(Saved data entries)
★ ★ ★ ★ ★ ★ ★
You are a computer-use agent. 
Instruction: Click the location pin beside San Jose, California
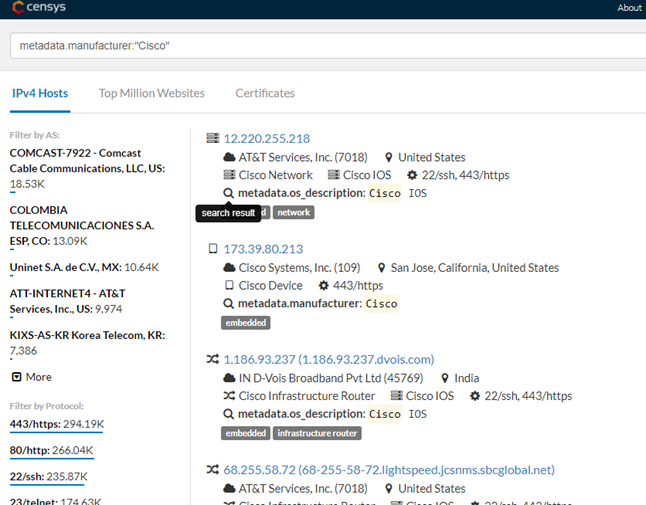pyautogui.click(x=381, y=268)
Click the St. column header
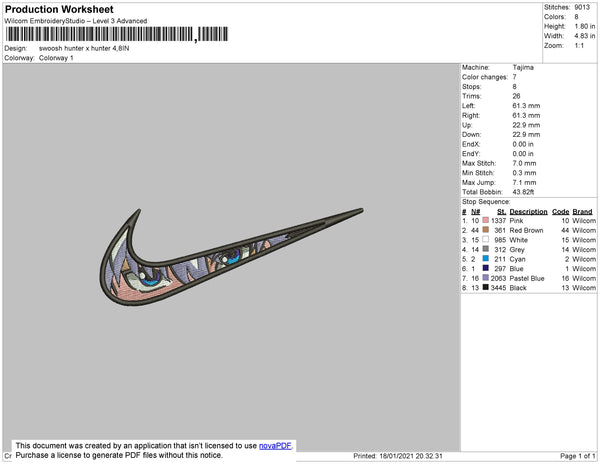This screenshot has width=600, height=464. [x=501, y=212]
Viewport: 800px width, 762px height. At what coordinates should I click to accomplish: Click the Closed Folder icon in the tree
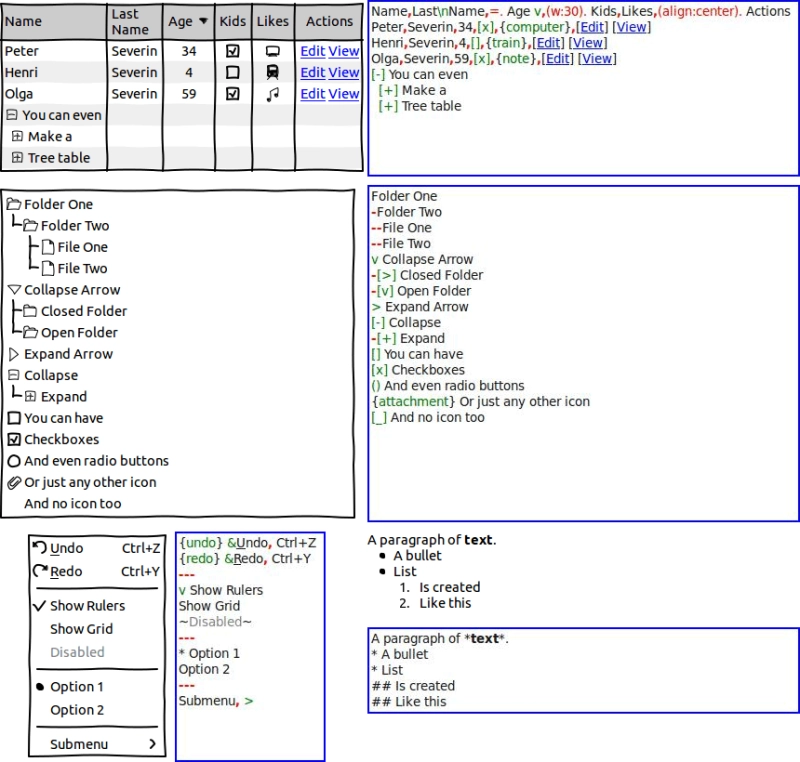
★ ★ ★ ★ ★ ★ ★
Activity:
From the line that holds "Instruction: Click the" to the last line of the data, return those lines exactly and nothing else; both ends count, and pictures stay out.

Exercise output:
Instruction: Click the location pin beside San Jose, California
pyautogui.click(x=381, y=268)
Click the St. column header
This screenshot has width=600, height=464. [x=501, y=212]
Viewport: 800px width, 762px height. At what coordinates should I click to accomplish: Click the Closed Folder icon in the tree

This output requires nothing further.